##### Working data

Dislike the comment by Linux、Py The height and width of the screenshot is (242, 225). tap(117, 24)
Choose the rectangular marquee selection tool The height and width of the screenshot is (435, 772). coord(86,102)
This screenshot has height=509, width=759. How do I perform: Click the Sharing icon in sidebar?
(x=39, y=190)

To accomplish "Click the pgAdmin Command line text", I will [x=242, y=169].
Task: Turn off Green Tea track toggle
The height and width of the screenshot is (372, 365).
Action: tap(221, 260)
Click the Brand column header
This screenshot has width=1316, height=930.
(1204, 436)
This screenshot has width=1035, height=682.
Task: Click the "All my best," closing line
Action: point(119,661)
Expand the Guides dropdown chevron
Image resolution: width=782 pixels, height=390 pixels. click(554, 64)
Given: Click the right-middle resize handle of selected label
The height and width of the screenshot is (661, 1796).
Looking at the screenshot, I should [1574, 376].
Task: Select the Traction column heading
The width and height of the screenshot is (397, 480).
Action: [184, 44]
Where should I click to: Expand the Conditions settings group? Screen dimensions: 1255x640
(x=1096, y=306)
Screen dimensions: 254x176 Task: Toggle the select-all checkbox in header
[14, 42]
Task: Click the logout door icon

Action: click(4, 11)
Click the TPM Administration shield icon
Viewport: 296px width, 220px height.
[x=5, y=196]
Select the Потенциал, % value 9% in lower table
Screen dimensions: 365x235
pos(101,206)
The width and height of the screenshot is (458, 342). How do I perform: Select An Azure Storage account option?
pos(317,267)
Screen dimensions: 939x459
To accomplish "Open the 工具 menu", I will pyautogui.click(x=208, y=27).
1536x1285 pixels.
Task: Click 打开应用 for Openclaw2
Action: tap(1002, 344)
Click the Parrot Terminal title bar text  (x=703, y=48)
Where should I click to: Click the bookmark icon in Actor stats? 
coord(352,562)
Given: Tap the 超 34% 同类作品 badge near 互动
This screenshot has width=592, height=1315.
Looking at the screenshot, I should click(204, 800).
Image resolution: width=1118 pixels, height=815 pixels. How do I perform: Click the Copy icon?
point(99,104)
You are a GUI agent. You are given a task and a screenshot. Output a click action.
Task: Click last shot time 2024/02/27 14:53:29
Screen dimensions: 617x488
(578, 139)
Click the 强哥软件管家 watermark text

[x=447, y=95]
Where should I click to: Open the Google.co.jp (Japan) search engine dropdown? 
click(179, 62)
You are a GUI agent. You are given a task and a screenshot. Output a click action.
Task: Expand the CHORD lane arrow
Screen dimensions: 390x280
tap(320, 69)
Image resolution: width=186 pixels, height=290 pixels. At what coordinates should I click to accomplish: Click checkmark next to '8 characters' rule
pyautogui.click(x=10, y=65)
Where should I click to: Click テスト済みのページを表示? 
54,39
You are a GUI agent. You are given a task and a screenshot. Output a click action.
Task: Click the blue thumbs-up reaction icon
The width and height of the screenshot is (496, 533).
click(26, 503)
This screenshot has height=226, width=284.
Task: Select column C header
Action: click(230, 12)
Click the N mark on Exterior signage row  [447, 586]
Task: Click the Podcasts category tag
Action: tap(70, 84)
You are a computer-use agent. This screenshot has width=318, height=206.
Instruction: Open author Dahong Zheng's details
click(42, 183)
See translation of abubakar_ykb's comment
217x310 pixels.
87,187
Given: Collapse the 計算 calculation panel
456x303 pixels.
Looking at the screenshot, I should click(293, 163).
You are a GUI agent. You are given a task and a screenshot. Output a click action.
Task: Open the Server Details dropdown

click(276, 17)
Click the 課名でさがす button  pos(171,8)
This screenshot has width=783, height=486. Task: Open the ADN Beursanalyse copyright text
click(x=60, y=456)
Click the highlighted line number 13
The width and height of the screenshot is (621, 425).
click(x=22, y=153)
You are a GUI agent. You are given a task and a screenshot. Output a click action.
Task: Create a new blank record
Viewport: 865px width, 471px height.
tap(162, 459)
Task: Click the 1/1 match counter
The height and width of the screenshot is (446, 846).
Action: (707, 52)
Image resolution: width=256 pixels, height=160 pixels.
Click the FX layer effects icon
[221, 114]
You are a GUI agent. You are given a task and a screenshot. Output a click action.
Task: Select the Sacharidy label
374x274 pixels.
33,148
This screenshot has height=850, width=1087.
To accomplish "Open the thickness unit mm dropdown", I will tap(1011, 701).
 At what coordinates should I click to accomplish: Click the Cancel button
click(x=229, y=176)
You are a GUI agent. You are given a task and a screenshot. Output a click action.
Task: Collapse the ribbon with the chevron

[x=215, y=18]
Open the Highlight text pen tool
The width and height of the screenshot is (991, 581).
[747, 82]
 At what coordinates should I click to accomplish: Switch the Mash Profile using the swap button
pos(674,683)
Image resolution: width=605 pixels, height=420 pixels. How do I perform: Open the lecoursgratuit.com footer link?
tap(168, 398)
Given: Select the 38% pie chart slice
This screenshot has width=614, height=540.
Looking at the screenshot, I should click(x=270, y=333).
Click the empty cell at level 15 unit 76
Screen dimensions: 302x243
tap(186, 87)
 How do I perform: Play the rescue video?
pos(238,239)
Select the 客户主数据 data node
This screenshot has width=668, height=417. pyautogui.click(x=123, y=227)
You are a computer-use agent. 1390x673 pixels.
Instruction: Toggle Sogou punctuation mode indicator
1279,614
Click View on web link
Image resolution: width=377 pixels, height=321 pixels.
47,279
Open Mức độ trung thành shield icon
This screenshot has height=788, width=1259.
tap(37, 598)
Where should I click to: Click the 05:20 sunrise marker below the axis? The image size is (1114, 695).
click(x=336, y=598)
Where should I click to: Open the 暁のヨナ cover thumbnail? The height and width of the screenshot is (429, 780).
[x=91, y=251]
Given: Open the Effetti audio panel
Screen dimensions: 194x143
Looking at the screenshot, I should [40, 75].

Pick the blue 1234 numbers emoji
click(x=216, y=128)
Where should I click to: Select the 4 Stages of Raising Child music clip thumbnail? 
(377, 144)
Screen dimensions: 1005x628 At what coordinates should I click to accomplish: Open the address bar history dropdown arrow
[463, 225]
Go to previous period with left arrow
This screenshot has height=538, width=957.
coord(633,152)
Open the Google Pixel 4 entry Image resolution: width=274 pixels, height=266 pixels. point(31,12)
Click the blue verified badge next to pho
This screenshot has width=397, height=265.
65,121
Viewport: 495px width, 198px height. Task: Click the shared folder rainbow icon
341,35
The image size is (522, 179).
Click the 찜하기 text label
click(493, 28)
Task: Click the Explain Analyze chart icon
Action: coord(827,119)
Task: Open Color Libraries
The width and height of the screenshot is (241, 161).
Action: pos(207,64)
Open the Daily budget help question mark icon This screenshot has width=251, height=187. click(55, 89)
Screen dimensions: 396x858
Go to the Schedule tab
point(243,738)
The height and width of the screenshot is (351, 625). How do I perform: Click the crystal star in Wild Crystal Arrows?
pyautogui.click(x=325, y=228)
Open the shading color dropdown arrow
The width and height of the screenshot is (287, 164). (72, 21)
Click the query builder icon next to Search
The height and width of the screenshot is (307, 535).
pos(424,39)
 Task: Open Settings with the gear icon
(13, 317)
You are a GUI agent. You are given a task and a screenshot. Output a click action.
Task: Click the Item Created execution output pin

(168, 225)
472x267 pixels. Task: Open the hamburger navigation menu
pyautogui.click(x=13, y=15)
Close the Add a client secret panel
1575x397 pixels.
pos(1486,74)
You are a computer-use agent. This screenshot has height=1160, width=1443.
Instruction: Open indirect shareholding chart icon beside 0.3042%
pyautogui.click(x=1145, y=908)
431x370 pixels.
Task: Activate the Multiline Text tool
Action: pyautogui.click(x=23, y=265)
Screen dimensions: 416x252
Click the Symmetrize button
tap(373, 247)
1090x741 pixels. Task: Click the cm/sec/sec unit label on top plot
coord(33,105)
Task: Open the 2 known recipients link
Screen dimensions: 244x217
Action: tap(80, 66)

##########

*What is being asked*.
Above are some lines. Repeat exactly, and only, those from the line that has "Click the empty cell at level 15 unit 76" through the line that has "Given: Open the Effetti audio panel".

*Result*.
Click the empty cell at level 15 unit 76
Screen dimensions: 302x243
tap(186, 87)
 How do I perform: Play the rescue video?
pos(238,239)
Select the 客户主数据 data node
This screenshot has width=668, height=417. pyautogui.click(x=123, y=227)
You are a computer-use agent. 1390x673 pixels.
Instruction: Toggle Sogou punctuation mode indicator
1279,614
Click View on web link
Image resolution: width=377 pixels, height=321 pixels.
47,279
Open Mức độ trung thành shield icon
This screenshot has height=788, width=1259.
tap(37, 598)
Where should I click to: Click the 05:20 sunrise marker below the axis? The image size is (1114, 695).
click(x=336, y=598)
Where should I click to: Open the 暁のヨナ cover thumbnail? The height and width of the screenshot is (429, 780).
[x=91, y=251]
Given: Open the Effetti audio panel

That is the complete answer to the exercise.